* EXERCISE REQUIREMENTS *
Set down each line of the material that follows exactly, and leave its pictures out.
* * * * *
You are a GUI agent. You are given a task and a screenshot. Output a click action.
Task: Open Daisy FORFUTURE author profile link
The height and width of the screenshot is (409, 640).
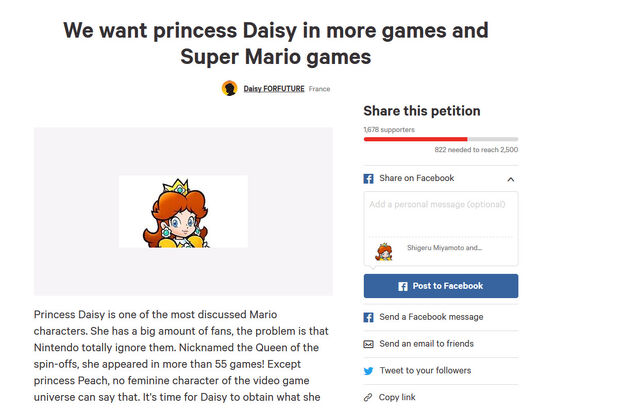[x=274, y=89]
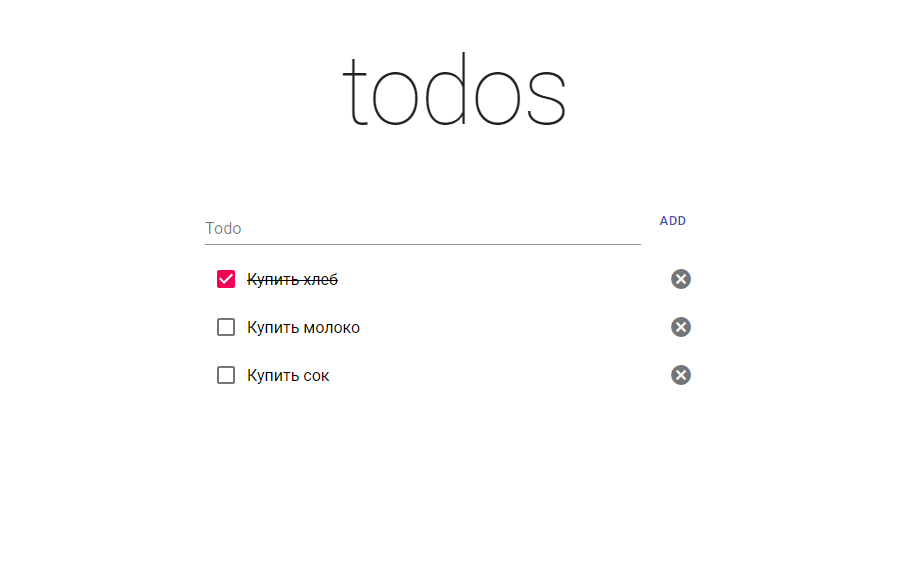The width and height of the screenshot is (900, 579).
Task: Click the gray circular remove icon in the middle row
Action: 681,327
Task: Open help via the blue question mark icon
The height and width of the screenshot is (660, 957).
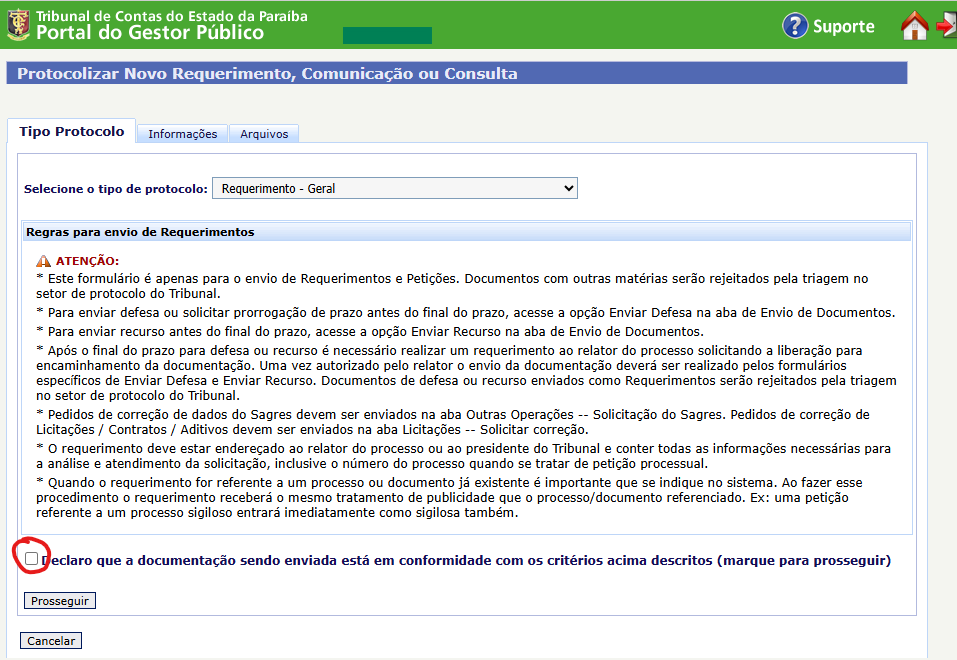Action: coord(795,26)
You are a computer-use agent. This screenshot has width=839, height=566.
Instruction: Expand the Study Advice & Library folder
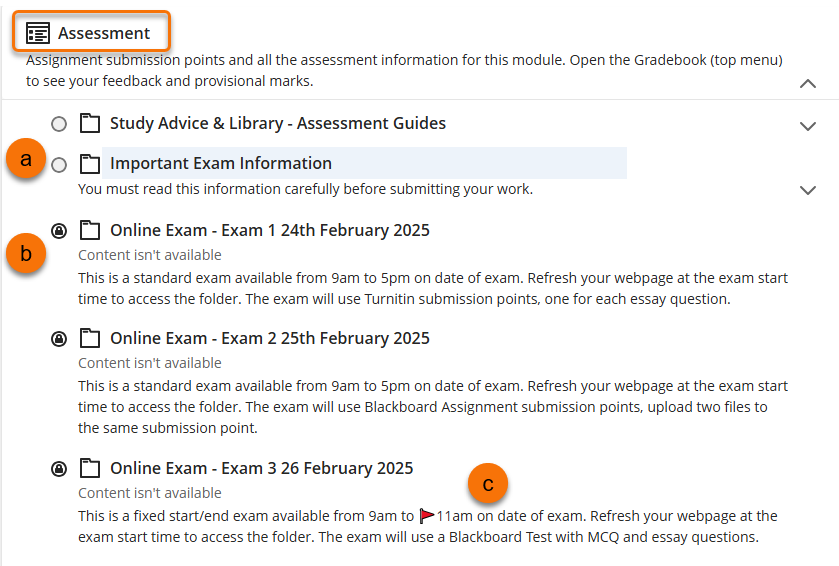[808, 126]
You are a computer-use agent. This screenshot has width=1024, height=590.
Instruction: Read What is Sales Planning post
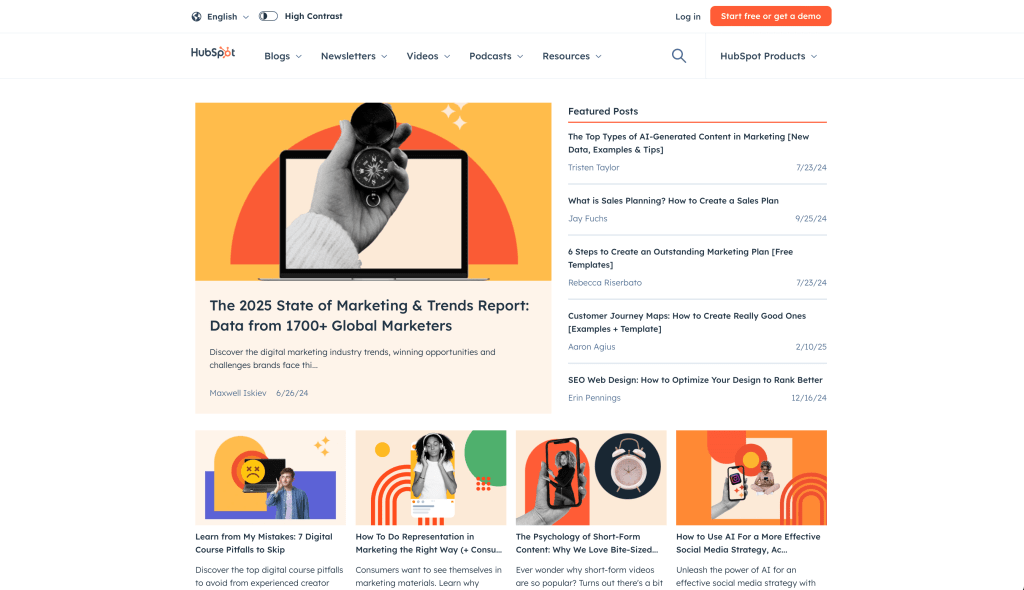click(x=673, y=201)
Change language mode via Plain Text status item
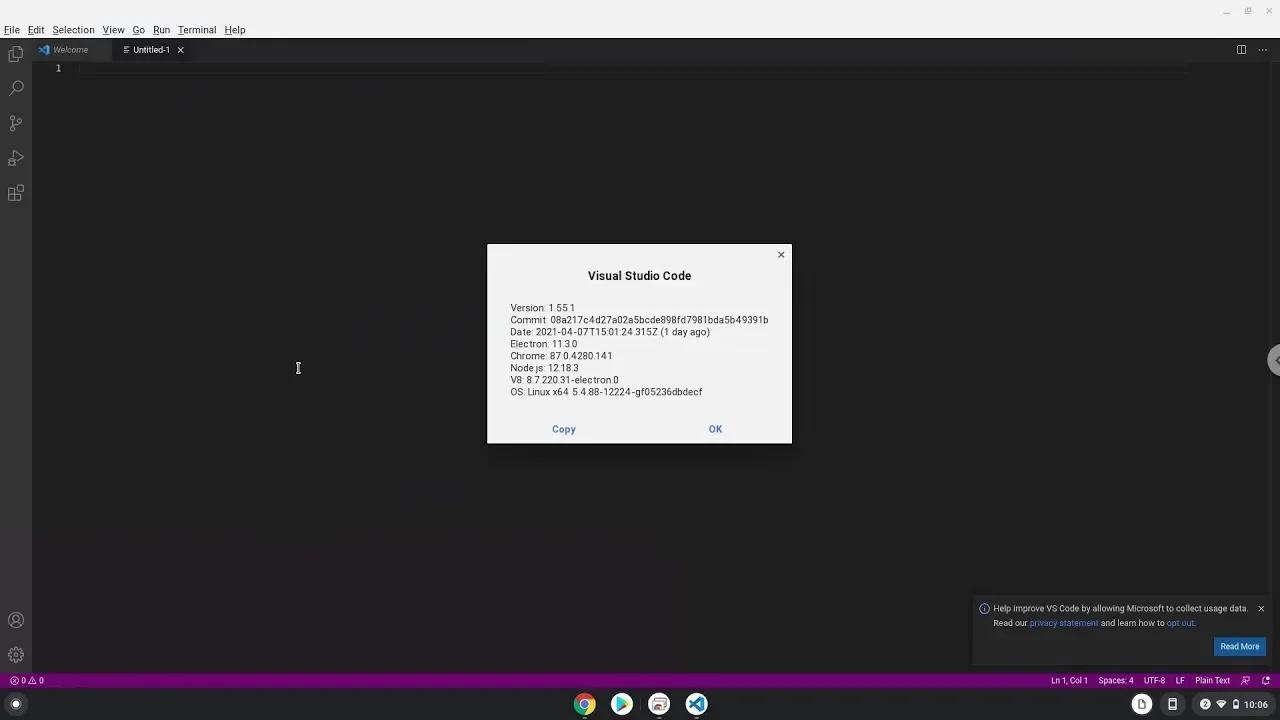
* * * * *
* OUTPUT FOR THIS TASK *
You are a GUI agent. You are given a task and a screenshot. Output a click action.
Task: Open Daisy FORFUTURE author profile link
The height and width of the screenshot is (409, 640).
[x=274, y=89]
The width and height of the screenshot is (900, 579).
Task: Click the gray circular remove icon in the middle row
Action: 681,327
Task: Open help via the blue question mark icon
The height and width of the screenshot is (660, 957).
Action: coord(795,26)
You are a computer-use agent. This screenshot has width=839, height=566.
Instruction: Expand the Study Advice & Library folder
[808, 126]
You are a computer-use agent. This screenshot has width=1024, height=590.
Instruction: Read What is Sales Planning post
click(x=673, y=201)
Change language mode via Plain Text status item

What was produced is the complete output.